**Task prompt**.
Search each line below for the word "will" and list those that contain it.

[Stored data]
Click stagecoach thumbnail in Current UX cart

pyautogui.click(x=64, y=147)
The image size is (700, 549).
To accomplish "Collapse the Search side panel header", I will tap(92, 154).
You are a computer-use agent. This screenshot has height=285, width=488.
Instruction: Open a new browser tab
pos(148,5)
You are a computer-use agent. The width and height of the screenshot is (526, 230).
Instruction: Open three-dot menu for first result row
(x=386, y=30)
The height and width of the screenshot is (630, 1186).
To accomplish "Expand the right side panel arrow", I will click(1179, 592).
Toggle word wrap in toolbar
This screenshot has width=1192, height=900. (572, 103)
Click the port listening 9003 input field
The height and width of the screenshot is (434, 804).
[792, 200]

* * *

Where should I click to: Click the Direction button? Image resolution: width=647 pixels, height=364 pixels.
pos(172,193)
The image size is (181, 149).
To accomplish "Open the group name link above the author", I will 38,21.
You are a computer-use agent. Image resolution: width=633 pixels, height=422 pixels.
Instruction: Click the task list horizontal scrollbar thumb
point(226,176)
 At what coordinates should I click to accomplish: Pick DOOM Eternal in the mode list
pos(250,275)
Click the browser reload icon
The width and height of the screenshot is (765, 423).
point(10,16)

* * *

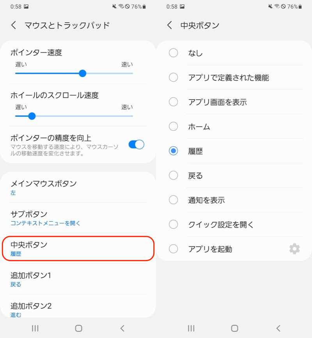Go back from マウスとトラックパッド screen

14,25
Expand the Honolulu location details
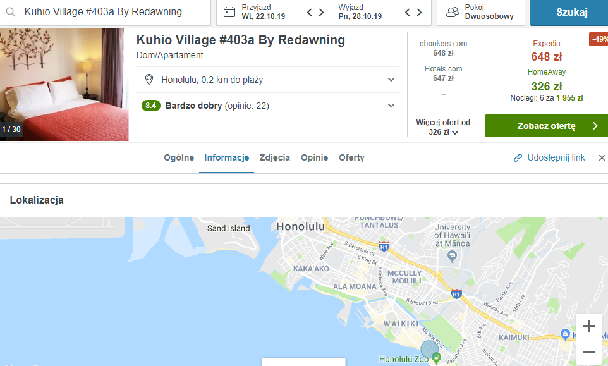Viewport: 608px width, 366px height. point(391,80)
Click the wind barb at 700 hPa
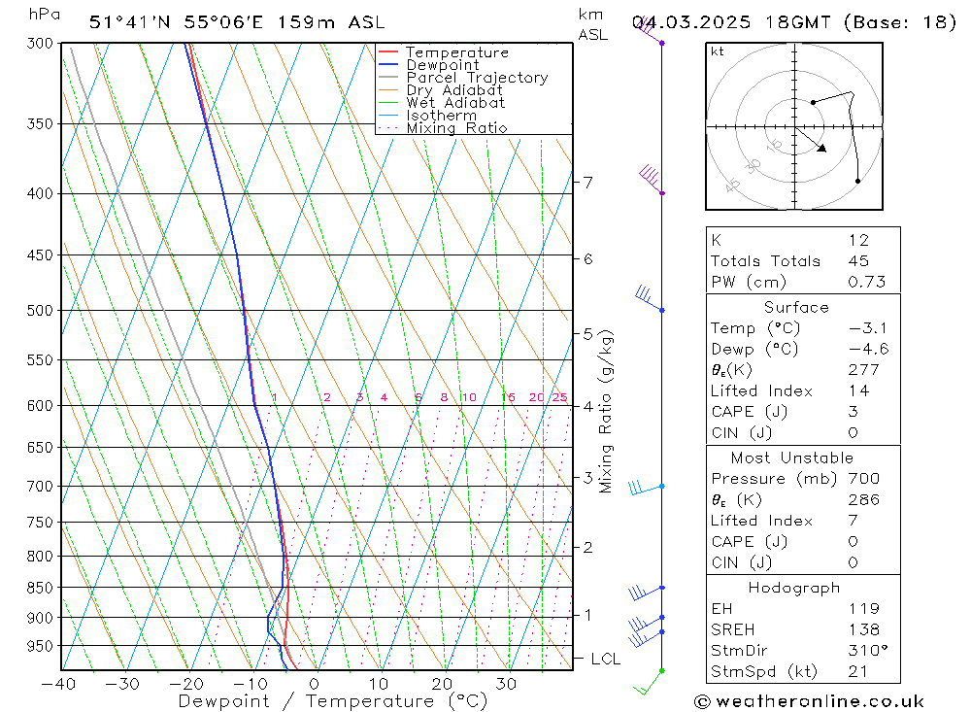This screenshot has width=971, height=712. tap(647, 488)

**Written response**.
To accomplish "Collapse the Search side panel header", I will tap(92, 154).
To accomplish "Expand the right side panel arrow", I will click(1179, 592).
To accomplish "Open the group name link above the author", I will 38,21.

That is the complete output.